Short exercise: Write the next part of the guide to funeral memorial cards below, starting after its final paragraph.

Excerpt to read:
━━━━━━━━━━━━━━━━━━━━
Funeral Memorial Cards: What to Include, Design Ideas, Verses & Quotes, and How to Print Them

Funeral Memorial Cards: What to Include, Design Ideas, Verses & Quotes, and How to Print Them


In the middle of planning a service, it can feel surprising how much comfort a small piece of paper can hold. Funeral memorial cards are often the one item guests tuck into a wallet, slide into a book, or place beside a photo at home. They are simple by design, but they carry the essentials: a name, a face, a few words that sound like the person you love, and just enough structure to help people feel connected during a time that can feel unreal.

If you are searching for funeral memorial cards because you want something meaningful but manageable, you are in the right place. We will walk through what these cards are (and how they differ from programs), what to include on memorial card layouts so they stay readable, gentle memorial card wording ideas, and practical guidance on sizes, paper, turnaround time, and memorial cards delivery. Along the way, you’ll also find verse and quote options for different tones, from faith-forward to quietly spiritual to non-religious and story-centered.

What Memorial Cards Are, and How They Differ From Funeral Programs

Most families use the term “memorial card” to describe a small keepsake handed out at a service. Depending on your tradition and region, you may also hear memorial service cards, “prayer cards,” or an order of service card. The common thread is that these are meant to be held, kept, and revisited, not just read once and set aside.
━━━━━━━━━━━━━━━━━━━━
Record excerpts:

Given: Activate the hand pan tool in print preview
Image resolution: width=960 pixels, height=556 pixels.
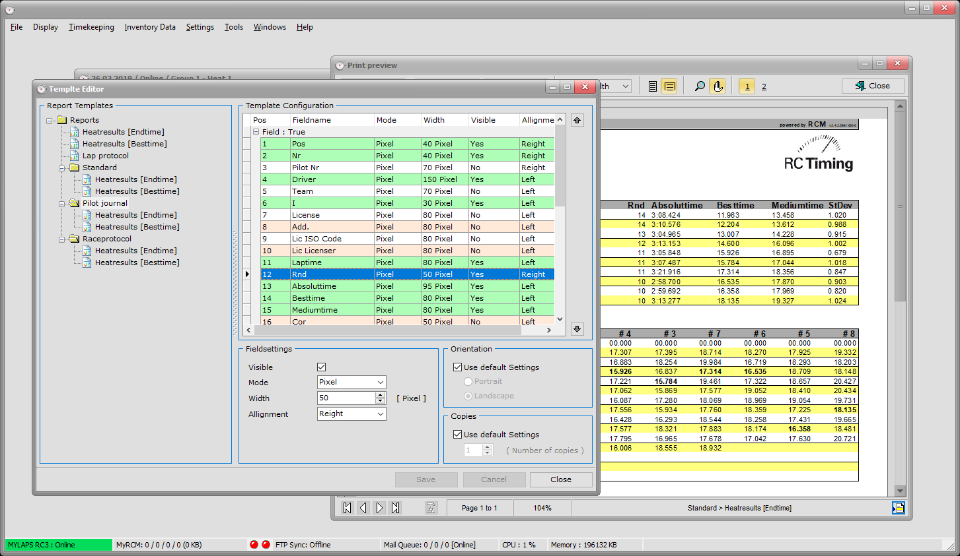Looking at the screenshot, I should [718, 86].
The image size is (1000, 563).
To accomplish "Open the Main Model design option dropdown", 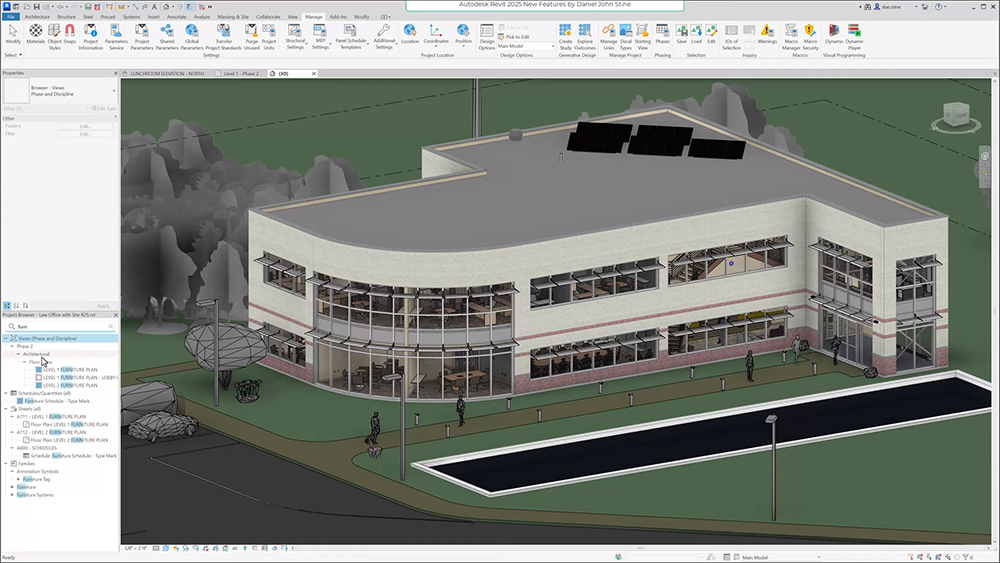I will tap(526, 46).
━━━━━━━━━━━━━━━━━━━━
Response:
A funeral program is different. A program is usually the guide that helps guests follow the service step by step. If you’re comparing funeral program vs service card, the simplest distinction is purpose: programs guide the moment; memorial cards preserve the memory. Some families choose one or the other, and many choose both, especially when they want a clean program for the service and a smaller, more personal keepsake for guests. If you want a clearer sense of what a program typically includes and how it functions during a ceremony, Funeral.com’s Journal guide, What Is a Typical Funeral Program?, explains the difference in a grounded, family-friendly way.

Prayer cards are another close cousin. In faith traditions where the service includes congregational prayer or familiar readings, a prayer card can serve as both a guide and a keepsake. Funeral.com’s Journal article Do Funeral Homes Provide Prayer Cards? is helpful if you are wondering whether the funeral home provides them, whether you need to order them separately, or how families typically distribute them.

What to Include on a Memorial Card Without Making It Feel Crowded

When you’re building memorial card templates—or even sketching ideas on a notepad—the hardest part is usually not knowing what to say, but knowing what to leave out. The card has limited space, and the goal is clarity. If someone glances at it months from now, you want them to immediately recognize who it honors and what the card is inviting them to remember.

Most families find that the cleanest layout includes a few core elements, then one or two optional additions that reflect the person’s life.

  • Name (including a nickname if that is how people knew them)
  • Dates (birth and death; some families also include a place of birth)
  • A photo (one strong image usually reads better than many small ones)
  • A short line of tribute (one sentence is often enough)
  • Service details if the card is also serving as an order of service card (date, time, location)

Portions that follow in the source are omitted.